-- PROVIDED MATERIAL start --

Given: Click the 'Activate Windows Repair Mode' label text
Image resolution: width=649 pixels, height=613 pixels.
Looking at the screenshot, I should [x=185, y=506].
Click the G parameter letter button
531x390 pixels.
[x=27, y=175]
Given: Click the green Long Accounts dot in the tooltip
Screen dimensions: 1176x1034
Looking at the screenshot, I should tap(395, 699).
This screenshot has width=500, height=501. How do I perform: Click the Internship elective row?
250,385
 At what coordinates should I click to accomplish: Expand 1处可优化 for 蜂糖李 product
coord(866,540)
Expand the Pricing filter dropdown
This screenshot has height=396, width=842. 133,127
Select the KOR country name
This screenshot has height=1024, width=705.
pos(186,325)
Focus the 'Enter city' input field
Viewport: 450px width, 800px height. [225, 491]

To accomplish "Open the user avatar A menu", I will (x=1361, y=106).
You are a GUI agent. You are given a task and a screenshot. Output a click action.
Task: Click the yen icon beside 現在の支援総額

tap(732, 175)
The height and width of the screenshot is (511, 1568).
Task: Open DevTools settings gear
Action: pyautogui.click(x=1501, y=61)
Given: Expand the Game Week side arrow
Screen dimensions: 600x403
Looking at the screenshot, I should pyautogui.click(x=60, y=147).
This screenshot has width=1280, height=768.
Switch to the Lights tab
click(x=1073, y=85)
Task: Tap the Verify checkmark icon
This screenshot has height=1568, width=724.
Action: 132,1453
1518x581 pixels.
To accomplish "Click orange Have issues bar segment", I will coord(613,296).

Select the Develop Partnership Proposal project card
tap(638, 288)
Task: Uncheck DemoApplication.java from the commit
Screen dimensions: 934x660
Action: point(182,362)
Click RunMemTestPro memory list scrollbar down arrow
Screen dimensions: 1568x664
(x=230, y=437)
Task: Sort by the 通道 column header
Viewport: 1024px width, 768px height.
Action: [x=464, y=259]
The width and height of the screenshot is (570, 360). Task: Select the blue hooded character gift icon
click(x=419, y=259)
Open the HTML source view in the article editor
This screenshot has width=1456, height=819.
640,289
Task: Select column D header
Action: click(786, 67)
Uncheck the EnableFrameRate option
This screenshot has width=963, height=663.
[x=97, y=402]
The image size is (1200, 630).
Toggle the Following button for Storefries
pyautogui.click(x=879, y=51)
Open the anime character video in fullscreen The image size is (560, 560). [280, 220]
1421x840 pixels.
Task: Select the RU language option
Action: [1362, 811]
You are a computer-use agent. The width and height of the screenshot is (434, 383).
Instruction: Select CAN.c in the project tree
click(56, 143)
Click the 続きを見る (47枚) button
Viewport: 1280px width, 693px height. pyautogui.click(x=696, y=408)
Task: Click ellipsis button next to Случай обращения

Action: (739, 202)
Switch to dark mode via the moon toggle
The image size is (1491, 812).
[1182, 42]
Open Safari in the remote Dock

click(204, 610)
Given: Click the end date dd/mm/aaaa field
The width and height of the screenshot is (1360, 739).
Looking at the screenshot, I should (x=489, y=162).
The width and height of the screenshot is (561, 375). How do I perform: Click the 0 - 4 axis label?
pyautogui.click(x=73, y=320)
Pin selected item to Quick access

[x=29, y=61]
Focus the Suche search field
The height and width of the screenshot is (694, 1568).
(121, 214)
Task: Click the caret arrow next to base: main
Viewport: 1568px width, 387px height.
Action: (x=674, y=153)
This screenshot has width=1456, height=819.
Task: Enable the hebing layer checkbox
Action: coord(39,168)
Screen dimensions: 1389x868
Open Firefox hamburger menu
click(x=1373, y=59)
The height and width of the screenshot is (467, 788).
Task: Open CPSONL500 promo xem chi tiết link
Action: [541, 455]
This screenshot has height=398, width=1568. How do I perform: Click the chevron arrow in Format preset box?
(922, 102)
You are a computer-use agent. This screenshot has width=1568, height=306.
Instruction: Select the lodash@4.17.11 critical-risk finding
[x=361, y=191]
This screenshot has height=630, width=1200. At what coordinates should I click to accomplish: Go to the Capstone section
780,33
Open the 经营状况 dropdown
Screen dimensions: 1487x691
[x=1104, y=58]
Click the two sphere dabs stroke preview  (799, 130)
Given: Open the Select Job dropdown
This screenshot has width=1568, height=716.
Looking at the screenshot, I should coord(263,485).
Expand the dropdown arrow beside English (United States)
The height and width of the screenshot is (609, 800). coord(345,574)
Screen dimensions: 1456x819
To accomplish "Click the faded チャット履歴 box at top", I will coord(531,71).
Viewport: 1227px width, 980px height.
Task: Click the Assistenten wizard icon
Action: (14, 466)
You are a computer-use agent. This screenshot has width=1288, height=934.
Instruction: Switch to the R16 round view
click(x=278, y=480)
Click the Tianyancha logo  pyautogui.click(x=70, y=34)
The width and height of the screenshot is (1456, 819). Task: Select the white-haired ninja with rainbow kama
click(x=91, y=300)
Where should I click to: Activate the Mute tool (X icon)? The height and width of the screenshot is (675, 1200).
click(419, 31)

-- PROVIDED MATERIAL end --

PROBLEM » Reproduce every one of the entries above again, line for line, without changing anything.

OUTPUT OF THE EXERCISE »
Given: Click the 'Activate Windows Repair Mode' label text
Image resolution: width=649 pixels, height=613 pixels.
Looking at the screenshot, I should [x=185, y=506].
Click the G parameter letter button
531x390 pixels.
[x=27, y=175]
Given: Click the green Long Accounts dot in the tooltip
Screen dimensions: 1176x1034
Looking at the screenshot, I should tap(395, 699).
This screenshot has width=500, height=501. How do I perform: Click the Internship elective row?
250,385
 At what coordinates should I click to accomplish: Expand 1处可优化 for 蜂糖李 product
coord(866,540)
Expand the Pricing filter dropdown
This screenshot has height=396, width=842. 133,127
Select the KOR country name
This screenshot has height=1024, width=705.
pos(186,325)
Focus the 'Enter city' input field
Viewport: 450px width, 800px height. [225, 491]

To accomplish "Open the user avatar A menu", I will (x=1361, y=106).
You are a GUI agent. You are given a task and a screenshot. Output a click action.
Task: Click the yen icon beside 現在の支援総額

tap(732, 175)
The height and width of the screenshot is (511, 1568).
Task: Open DevTools settings gear
Action: pyautogui.click(x=1501, y=61)
Given: Expand the Game Week side arrow
Screen dimensions: 600x403
Looking at the screenshot, I should pyautogui.click(x=60, y=147).
This screenshot has width=1280, height=768.
Switch to the Lights tab
click(x=1073, y=85)
Task: Tap the Verify checkmark icon
This screenshot has height=1568, width=724.
Action: 132,1453
1518x581 pixels.
To accomplish "Click orange Have issues bar segment", I will coord(613,296).

Select the Develop Partnership Proposal project card
tap(638, 288)
Task: Uncheck DemoApplication.java from the commit
Screen dimensions: 934x660
Action: point(182,362)
Click RunMemTestPro memory list scrollbar down arrow
Screen dimensions: 1568x664
(x=230, y=437)
Task: Sort by the 通道 column header
Viewport: 1024px width, 768px height.
Action: [x=464, y=259]
The width and height of the screenshot is (570, 360). Task: Select the blue hooded character gift icon
click(x=419, y=259)
Open the HTML source view in the article editor
This screenshot has width=1456, height=819.
640,289
Task: Select column D header
Action: click(786, 67)
Uncheck the EnableFrameRate option
This screenshot has width=963, height=663.
[x=97, y=402]
The image size is (1200, 630).
Toggle the Following button for Storefries
pyautogui.click(x=879, y=51)
Open the anime character video in fullscreen The image size is (560, 560). [280, 220]
1421x840 pixels.
Task: Select the RU language option
Action: [1362, 811]
You are a computer-use agent. The width and height of the screenshot is (434, 383).
Instruction: Select CAN.c in the project tree
click(56, 143)
Click the 続きを見る (47枚) button
Viewport: 1280px width, 693px height. pyautogui.click(x=696, y=408)
Task: Click ellipsis button next to Случай обращения

Action: (739, 202)
Switch to dark mode via the moon toggle
The image size is (1491, 812).
[1182, 42]
Open Safari in the remote Dock

click(204, 610)
Given: Click the end date dd/mm/aaaa field
The width and height of the screenshot is (1360, 739).
Looking at the screenshot, I should (x=489, y=162).
The width and height of the screenshot is (561, 375). How do I perform: Click the 0 - 4 axis label?
pyautogui.click(x=73, y=320)
Pin selected item to Quick access

[x=29, y=61]
Focus the Suche search field
The height and width of the screenshot is (694, 1568).
(121, 214)
Task: Click the caret arrow next to base: main
Viewport: 1568px width, 387px height.
Action: (x=674, y=153)
This screenshot has width=1456, height=819.
Task: Enable the hebing layer checkbox
Action: coord(39,168)
Screen dimensions: 1389x868
Open Firefox hamburger menu
click(x=1373, y=59)
The height and width of the screenshot is (467, 788).
Task: Open CPSONL500 promo xem chi tiết link
Action: [541, 455]
This screenshot has height=398, width=1568. How do I perform: Click the chevron arrow in Format preset box?
(922, 102)
You are a computer-use agent. This screenshot has width=1568, height=306.
Instruction: Select the lodash@4.17.11 critical-risk finding
[x=361, y=191]
This screenshot has height=630, width=1200. At what coordinates should I click to accomplish: Go to the Capstone section
780,33
Open the 经营状况 dropdown
Screen dimensions: 1487x691
[x=1104, y=58]
Click the two sphere dabs stroke preview  (799, 130)
Given: Open the Select Job dropdown
This screenshot has width=1568, height=716.
Looking at the screenshot, I should coord(263,485).
Expand the dropdown arrow beside English (United States)
The height and width of the screenshot is (609, 800). coord(345,574)
Screen dimensions: 1456x819
To accomplish "Click the faded チャット履歴 box at top", I will coord(531,71).
Viewport: 1227px width, 980px height.
Task: Click the Assistenten wizard icon
Action: (14, 466)
You are a computer-use agent. This screenshot has width=1288, height=934.
Instruction: Switch to the R16 round view
click(x=278, y=480)
Click the Tianyancha logo  pyautogui.click(x=70, y=34)
The width and height of the screenshot is (1456, 819). Task: Select the white-haired ninja with rainbow kama
click(x=91, y=300)
Where should I click to: Activate the Mute tool (X icon)? The height and width of the screenshot is (675, 1200).
click(419, 31)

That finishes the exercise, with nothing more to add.